───── Provided material ─────

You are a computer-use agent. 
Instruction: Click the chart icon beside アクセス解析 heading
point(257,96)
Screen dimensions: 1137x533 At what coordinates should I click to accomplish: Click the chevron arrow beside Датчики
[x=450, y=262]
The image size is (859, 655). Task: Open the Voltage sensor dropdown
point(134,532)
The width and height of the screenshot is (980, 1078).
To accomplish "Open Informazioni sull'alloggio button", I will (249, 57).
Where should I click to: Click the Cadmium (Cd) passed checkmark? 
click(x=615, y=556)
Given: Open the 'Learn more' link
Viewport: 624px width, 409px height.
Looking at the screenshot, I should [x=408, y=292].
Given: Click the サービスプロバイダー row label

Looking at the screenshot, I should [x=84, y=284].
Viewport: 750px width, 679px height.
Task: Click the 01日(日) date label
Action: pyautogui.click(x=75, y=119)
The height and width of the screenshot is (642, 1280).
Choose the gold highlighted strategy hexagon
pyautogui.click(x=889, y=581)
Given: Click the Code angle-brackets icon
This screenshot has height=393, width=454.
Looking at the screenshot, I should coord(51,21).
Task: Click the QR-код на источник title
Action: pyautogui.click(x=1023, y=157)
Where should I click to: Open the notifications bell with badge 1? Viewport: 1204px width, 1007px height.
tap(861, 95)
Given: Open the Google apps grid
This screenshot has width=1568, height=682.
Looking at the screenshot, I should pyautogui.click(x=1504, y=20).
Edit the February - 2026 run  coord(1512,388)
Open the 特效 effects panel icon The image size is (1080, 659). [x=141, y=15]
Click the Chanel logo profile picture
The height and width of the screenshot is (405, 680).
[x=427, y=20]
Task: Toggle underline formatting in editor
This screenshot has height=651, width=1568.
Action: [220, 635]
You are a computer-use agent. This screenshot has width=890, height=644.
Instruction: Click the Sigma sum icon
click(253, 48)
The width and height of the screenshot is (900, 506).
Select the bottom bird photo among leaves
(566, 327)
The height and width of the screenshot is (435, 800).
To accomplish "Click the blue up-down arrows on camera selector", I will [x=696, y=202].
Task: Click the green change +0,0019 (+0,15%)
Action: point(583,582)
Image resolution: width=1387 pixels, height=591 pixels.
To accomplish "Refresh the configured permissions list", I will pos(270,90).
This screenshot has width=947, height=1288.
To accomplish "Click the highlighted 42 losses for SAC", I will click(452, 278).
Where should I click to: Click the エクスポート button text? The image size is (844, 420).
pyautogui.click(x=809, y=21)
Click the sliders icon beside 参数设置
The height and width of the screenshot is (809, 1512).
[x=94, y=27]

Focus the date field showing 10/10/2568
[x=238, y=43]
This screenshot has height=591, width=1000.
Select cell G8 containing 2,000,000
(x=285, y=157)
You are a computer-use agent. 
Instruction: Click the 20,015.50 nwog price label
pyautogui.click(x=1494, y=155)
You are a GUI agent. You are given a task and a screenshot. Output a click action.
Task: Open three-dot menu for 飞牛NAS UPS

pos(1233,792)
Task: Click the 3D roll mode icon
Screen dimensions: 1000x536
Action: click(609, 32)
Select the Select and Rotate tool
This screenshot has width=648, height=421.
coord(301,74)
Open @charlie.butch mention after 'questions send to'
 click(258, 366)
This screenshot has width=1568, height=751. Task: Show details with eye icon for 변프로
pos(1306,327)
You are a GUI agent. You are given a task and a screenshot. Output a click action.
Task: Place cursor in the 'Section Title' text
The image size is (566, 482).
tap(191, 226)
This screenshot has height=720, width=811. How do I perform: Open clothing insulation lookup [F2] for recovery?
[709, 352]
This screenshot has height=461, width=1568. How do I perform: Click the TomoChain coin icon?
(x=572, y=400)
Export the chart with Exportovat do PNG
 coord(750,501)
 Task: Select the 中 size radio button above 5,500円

─────

Problem to work on: All entries are to be output exactly as they stand.

Result of this task:
You are a computer-use agent. 
Instruction: Click the chart icon beside アクセス解析 heading
point(257,96)
Screen dimensions: 1137x533 At what coordinates should I click to accomplish: Click the chevron arrow beside Датчики
[x=450, y=262]
The image size is (859, 655). Task: Open the Voltage sensor dropdown
point(134,532)
The width and height of the screenshot is (980, 1078).
To accomplish "Open Informazioni sull'alloggio button", I will (249, 57).
Where should I click to: Click the Cadmium (Cd) passed checkmark? 
click(x=615, y=556)
Given: Open the 'Learn more' link
Viewport: 624px width, 409px height.
Looking at the screenshot, I should [x=408, y=292].
Given: Click the サービスプロバイダー row label

Looking at the screenshot, I should [x=84, y=284].
Viewport: 750px width, 679px height.
Task: Click the 01日(日) date label
Action: pyautogui.click(x=75, y=119)
The height and width of the screenshot is (642, 1280).
Choose the gold highlighted strategy hexagon
pyautogui.click(x=889, y=581)
Given: Click the Code angle-brackets icon
This screenshot has height=393, width=454.
Looking at the screenshot, I should coord(51,21).
Task: Click the QR-код на источник title
Action: pyautogui.click(x=1023, y=157)
Where should I click to: Open the notifications bell with badge 1? Viewport: 1204px width, 1007px height.
tap(861, 95)
Given: Open the Google apps grid
This screenshot has width=1568, height=682.
Looking at the screenshot, I should pyautogui.click(x=1504, y=20).
Edit the February - 2026 run  coord(1512,388)
Open the 特效 effects panel icon The image size is (1080, 659). [x=141, y=15]
Click the Chanel logo profile picture
The height and width of the screenshot is (405, 680).
[x=427, y=20]
Task: Toggle underline formatting in editor
This screenshot has height=651, width=1568.
Action: [220, 635]
You are a computer-use agent. This screenshot has width=890, height=644.
Instruction: Click the Sigma sum icon
click(253, 48)
The width and height of the screenshot is (900, 506).
Select the bottom bird photo among leaves
(566, 327)
The height and width of the screenshot is (435, 800).
To accomplish "Click the blue up-down arrows on camera selector", I will [x=696, y=202].
Task: Click the green change +0,0019 (+0,15%)
Action: point(583,582)
Image resolution: width=1387 pixels, height=591 pixels.
To accomplish "Refresh the configured permissions list", I will pos(270,90).
This screenshot has width=947, height=1288.
To accomplish "Click the highlighted 42 losses for SAC", I will click(452, 278).
Where should I click to: Click the エクスポート button text? The image size is (844, 420).
pyautogui.click(x=809, y=21)
Click the sliders icon beside 参数设置
The height and width of the screenshot is (809, 1512).
[x=94, y=27]

Focus the date field showing 10/10/2568
[x=238, y=43]
This screenshot has height=591, width=1000.
Select cell G8 containing 2,000,000
(x=285, y=157)
You are a computer-use agent. 
Instruction: Click the 20,015.50 nwog price label
pyautogui.click(x=1494, y=155)
You are a GUI agent. You are given a task and a screenshot. Output a click action.
Task: Open three-dot menu for 飞牛NAS UPS

pos(1233,792)
Task: Click the 3D roll mode icon
Screen dimensions: 1000x536
Action: click(609, 32)
Select the Select and Rotate tool
This screenshot has width=648, height=421.
coord(301,74)
Open @charlie.butch mention after 'questions send to'
 click(258, 366)
This screenshot has width=1568, height=751. Task: Show details with eye icon for 변프로
pos(1306,327)
You are a GUI agent. You are given a task and a screenshot. Output a click action.
Task: Place cursor in the 'Section Title' text
The image size is (566, 482).
tap(191, 226)
This screenshot has height=720, width=811. How do I perform: Open clothing insulation lookup [F2] for recovery?
[709, 352]
This screenshot has height=461, width=1568. How do I perform: Click the TomoChain coin icon?
(x=572, y=400)
Export the chart with Exportovat do PNG
 coord(750,501)
 Task: Select the 中 size radio button above 5,500円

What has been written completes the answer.